**Work required**
Show every line of the records below that contains the string "data". Matches must have the same uppercase and lowercase letters.

##### Entries supplied

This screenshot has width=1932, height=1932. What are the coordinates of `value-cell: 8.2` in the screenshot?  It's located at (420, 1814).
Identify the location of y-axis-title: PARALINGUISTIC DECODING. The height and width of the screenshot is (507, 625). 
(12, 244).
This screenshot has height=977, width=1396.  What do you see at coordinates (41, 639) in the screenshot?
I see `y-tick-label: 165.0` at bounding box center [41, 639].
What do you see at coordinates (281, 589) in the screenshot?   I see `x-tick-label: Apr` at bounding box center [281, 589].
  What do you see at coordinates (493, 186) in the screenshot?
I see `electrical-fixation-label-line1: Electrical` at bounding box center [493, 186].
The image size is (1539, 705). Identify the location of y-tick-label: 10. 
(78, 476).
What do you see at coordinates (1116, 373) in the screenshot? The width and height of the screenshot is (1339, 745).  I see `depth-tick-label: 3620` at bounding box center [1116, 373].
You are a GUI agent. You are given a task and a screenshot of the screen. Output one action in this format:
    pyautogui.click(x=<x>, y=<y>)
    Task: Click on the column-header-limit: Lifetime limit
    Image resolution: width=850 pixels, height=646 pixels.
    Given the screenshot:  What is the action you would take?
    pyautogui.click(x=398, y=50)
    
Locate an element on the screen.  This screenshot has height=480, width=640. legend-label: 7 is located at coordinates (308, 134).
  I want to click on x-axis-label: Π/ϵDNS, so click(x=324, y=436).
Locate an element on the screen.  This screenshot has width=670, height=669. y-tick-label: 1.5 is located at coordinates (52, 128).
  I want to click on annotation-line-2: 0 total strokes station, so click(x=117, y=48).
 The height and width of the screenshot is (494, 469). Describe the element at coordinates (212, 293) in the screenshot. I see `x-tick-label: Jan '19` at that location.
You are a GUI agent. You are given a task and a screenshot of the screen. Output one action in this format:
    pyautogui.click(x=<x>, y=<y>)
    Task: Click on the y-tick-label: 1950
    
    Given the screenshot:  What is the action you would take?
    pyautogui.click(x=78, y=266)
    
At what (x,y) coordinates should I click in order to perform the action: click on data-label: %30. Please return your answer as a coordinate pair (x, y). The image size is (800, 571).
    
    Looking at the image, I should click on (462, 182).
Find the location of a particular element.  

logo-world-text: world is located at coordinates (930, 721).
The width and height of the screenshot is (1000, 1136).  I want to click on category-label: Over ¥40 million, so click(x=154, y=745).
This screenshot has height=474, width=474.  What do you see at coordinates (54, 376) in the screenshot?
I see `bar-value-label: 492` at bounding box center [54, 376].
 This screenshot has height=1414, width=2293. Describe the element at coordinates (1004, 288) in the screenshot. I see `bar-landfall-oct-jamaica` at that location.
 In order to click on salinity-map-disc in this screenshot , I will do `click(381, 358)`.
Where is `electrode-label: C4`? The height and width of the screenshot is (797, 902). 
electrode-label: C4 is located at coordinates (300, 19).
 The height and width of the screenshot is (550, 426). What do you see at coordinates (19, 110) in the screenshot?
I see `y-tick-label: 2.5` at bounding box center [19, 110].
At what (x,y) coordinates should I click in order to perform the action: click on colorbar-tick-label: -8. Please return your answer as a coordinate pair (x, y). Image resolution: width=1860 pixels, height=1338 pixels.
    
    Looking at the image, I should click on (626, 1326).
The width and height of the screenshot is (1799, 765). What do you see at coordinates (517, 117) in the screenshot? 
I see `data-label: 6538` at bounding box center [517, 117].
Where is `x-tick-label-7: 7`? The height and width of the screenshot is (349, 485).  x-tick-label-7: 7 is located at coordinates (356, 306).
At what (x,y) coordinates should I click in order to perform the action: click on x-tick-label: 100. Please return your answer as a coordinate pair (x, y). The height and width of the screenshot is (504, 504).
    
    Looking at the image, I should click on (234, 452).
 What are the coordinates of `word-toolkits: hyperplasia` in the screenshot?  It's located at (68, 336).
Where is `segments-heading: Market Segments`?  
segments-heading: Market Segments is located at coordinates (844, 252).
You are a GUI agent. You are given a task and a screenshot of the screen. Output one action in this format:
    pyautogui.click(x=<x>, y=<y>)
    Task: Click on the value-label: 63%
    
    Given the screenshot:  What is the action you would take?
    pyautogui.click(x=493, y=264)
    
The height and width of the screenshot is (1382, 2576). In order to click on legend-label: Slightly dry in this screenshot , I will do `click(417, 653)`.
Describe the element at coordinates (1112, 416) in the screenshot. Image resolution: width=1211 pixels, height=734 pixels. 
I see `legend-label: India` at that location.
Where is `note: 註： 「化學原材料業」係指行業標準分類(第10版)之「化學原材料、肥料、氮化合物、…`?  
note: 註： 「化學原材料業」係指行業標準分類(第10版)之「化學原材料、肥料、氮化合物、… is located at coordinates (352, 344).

##########

**Output for this exercise**
At what (x,y) coordinates should I click in order to perform the action: click on data-label: %30. Please return your answer as a coordinate pair (x, y). The image size is (800, 571).
I see `data-label: 6538` at bounding box center [517, 117].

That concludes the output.